Je souhaite que le monde se place du côté de la justice et nous soutienne. Nous sommes forts et nous avons besoin qu’ils soient à côté de nous. Je souhaite un jour me réveiller et je trouve notre société enfin ouverte vers le monde arabe et occidental, dominée par l’amour et la stabilité.

Muhammad, 20 ans, d’Al Shujaiya, à l’est de la ville de Gaza

Je viens d’une famille pauvre. Je ne peux pas faire d’études à cause des conditions de vie épouvantables et du fait que mon père n’a pas les moyens de payer mes études. Je me joins aux manifestations chaque semaine parce que je crois que nous avons le droit de retourner dans les maisons que nous avons été forcés de quitter. Je n’étais pas en vie au moment où mes grands-parents ont été déplacés de chez eux. Mais aujourd’hui, j’affirme mon droit de retourner sur les terres de mes grands-parents.

Il n’y a pas d’avenir pour les jeunes à Gaza.
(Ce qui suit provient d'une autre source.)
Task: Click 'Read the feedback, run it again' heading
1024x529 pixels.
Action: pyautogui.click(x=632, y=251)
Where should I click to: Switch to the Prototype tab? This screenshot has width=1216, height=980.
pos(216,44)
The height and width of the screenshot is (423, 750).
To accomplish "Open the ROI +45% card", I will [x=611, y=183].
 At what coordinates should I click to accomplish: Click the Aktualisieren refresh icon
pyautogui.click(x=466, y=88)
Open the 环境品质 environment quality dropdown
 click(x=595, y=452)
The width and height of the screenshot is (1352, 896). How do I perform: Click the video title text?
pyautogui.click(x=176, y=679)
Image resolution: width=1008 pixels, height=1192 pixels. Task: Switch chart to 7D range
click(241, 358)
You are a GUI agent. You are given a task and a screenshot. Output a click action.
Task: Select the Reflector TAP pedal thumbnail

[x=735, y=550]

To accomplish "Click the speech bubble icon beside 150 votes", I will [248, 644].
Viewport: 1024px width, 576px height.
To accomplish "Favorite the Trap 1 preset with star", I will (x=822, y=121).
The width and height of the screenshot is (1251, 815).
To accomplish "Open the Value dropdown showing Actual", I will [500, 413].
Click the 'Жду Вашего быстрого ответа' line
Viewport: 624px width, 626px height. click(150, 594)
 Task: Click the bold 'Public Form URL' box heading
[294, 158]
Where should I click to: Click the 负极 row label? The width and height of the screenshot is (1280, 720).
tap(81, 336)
C’est difficile de perdre des camarades dans la Marche du retour après que des tireurs d’élite leur aient tiré dessus avec des balles. Nous nous souvenons généralement de leurs derniers mots, ce qui nous pousse à continuer. J’ai été blessé deux fois, une fois sérieusement, mais j’ai retrouvé mes forces et j’ai rejoint la marche. Nous ne demandons rien au monde, mais nous regardons comment nous pouvons changer notre réalité de nos propres mains. Nous avons besoin de liberté et de stabilité. Nous voulons une patrie sans occupation.

Aya, 21 ans, de la ville de Gaza

Je sais que je pourrais être tuée par des tireurs d’élite israéliens, mais si je reste à la maison, le siège deviendra pire et le monde oubliera notre cause.

Nous [les femmes] sommes fortes, tout comme les hommes, et nous participerons au changement politique. Au lieu de critiques, nous avons reçu le soutien total des hommes, de la famille et des amis. Personne ne peut nous empêcher de prendre part aux manifestations.

À la Marche du Retour, vous êtes témoin de beaucoup de choses terribles. La journée la plus sanglante a été le 14 mai, pleine de scènes tragiques qui nous ont brisé le cœur lorsque nous avons vu des Israéliens tuer de jeunes gens de sang-froid. J’ai été blessé plusieurs fois et je me suis rétabli et je suis retourné pour prendre part avec mes amis. J’ai perdu des êtres chers, mais nous suivons leur chemin et nous nous rencontrerons au paradis.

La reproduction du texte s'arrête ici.